Even from here, one can see that the graph at the center corresponds to the future tadpole effect, which is absent in Fig. 1.

The quantities \(\delta^{(1)}V\) and \(\delta^{(2)}V\) are obtained by varying Eq.(1) in the phonon field [1];that is,

$$\delta^{(1)}V=\delta^{(1)}FAV+F\delta^{(1)}AV+FA\delta^{(1)}V,$$
(11)
$$\delta^{(2)}V=\delta^{(1)}\delta^{(1)}V=F\delta^{(2)}AV$$
$${}+2\delta^{(1)}F\delta^{(1)}AV+2\delta^{(1)}FA\delta^{(1)}V$$
$${}+2F\delta^{(1)}A\delta^{(1)}V+\delta^{(2)}FAV+FA\delta^{(2)}V.$$

In [1], the quantities \(\delta^{(1)}V\) and \(\delta^{(2)}V\) were taken into account approximately—that is, only the free terms in Eq. (11) were considered. This approximation led to taking into account the only configurations of the \(1p1h\otimes\textrm{phonon}\) type.

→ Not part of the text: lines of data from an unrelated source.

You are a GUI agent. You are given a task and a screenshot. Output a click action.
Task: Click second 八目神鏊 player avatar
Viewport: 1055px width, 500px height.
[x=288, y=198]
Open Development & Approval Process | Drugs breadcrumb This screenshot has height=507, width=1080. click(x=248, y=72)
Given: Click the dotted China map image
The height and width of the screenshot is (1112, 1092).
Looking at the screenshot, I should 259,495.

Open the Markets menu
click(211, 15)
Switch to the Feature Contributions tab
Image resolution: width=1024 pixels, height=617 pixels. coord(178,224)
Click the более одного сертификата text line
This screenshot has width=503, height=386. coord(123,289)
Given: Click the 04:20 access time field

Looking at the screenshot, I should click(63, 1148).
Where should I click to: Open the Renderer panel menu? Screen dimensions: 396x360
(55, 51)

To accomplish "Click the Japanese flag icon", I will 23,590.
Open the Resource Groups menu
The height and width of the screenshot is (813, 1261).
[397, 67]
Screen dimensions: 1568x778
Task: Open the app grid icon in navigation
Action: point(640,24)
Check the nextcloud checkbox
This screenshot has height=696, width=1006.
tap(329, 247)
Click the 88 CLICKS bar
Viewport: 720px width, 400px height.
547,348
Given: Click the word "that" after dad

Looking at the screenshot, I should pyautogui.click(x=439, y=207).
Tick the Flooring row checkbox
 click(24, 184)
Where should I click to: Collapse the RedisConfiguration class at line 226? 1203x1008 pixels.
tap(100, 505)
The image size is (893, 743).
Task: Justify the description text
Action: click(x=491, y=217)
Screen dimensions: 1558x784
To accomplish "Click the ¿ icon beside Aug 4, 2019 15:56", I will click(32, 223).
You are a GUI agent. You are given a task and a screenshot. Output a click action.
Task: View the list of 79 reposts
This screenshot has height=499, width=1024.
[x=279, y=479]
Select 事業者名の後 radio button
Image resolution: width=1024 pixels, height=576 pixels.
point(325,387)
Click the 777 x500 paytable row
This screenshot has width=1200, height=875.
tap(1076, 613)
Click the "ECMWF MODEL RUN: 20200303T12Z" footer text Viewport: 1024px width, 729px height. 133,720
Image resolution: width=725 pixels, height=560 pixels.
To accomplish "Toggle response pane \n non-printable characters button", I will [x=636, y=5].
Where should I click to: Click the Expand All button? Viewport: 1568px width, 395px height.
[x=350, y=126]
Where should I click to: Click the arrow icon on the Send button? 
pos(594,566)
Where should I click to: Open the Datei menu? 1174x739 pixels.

In this study, we do not use this approximation and transform Eq. (11) to exact expressions for \(\delta^{(1)}V\) and \(\delta^{(2)}V\).

We recast Eg. (11) for \(\delta^{(1)}V\) and \(\delta^{(2)}V\) into the form (symbolically, as usual)

$$(1-FA)\delta^{(1)}V=(\delta^{(1)}V)_{0},$$
(12)
$$(1-FA)\delta^{(2)}V=(\delta^{(2)}V)_{0},$$

where \((\delta^{(1)}V)_{0}\) and \((\delta^{(2)}V)_{0}\) are the free terms of Eq. (11). Its alternative form is

$$\delta^{(1)}V=(1-FA)^{-1}(\delta^{(1)}V)_{0},$$
(13)
$$\delta^{(2)}V=(1-FA)^{-1}(\delta^{(2)}V)_{0}.$$

Following [30], we introduce \(d\Gamma\) (in order to avoid confusion with the ordinary variation for \(\Gamma\) in (3), we used this notation instead of \(\delta\Gamma\) in [30]):

$$d\Gamma=\delta^{(1)}F+FAd\Gamma.$$
(14)

Below, we employ the following symbolic expressions obtained from Eqs. (3) and (14):

$$\Gamma=(1-FA)^{-1}F,$$
(15)
$$d\Gamma=(1-FA)^{-1}\delta^{(1)}F.$$

Substituting the free terms \((\delta^{(1)}V)_{0}\) and \((\delta^{(2)}V)_{0}\) of Eqs. (11) into (13) and employing Eq. (15), we obtain exact expressions for \(\delta^{(1)}V\) and \(\delta^{(2)}V\) in the form

$$\delta^{(1)}V=d\Gamma AV+\Gamma\delta AV,$$
(16)
$$\delta^{(2)}V=\Gamma\delta^{(2)}AV+2d\Gamma\delta AV+2d\Gamma A\delta^{(1)}V+$$
$$2\Gamma\delta A\delta^{(1)}V+d^{(2)}\Gamma AV.$$

They already contain \(\Gamma\) and \(d\Gamma\) instead of \(F\) and \(\delta F\). We introduce the quantity

$$d^{(2)}\Gamma=\delta^{(2)}F+FAd^{(2)}\Gamma,$$
(17)

or

$$d^{(2)}\Gamma=(1-FA)^{-1}\delta^{(2)}F.$$
(18)

The exact expressions obtained for \(\delta^{(1)}V\) and \(\delta^{(2)}V\) are shown in Fig. 4.

Fig. 4
figure 4

Exact expressions for the first and second variations \(\delta^{(1)}V\) and \(\delta^{(2)}V\) of the vertex V in the phonon field. The rectangles with \(\Gamma\), \(d\Gamma\), and \(d^{(2)}\Gamma\) stand for, respectively, \(\Gamma\) (4), \(d\Gamma\) (14), and \(d^{(2)}\Gamma\) (17).

Full size image

It is noteworthy that the expressions for \(\delta^{(1)}V\) and \(\delta^{(2)}V\) are ‘‘exact’’ in the sense that they involve precisely the quantities that are inherent in the theory of finite Fermi systems: for the vertex \(V\) in Eq. (1), these are the amplitudes \(\Gamma\) (3), the phonon-production amplitudes \(g\) (4), and \(d\Gamma\) (14). In this sense, everything complies here with the original TFFS ideas [12]. A fundamental distinction from what we have in [1] is that below, we use the exact expressions (16) for \(\delta^{(1)}V\) and \(\delta^{(2)}V\), Fig. 4, instead of the free terms of Eqs. (11) for them. Expressions (16), Fig. 4, are the first main result of our present study.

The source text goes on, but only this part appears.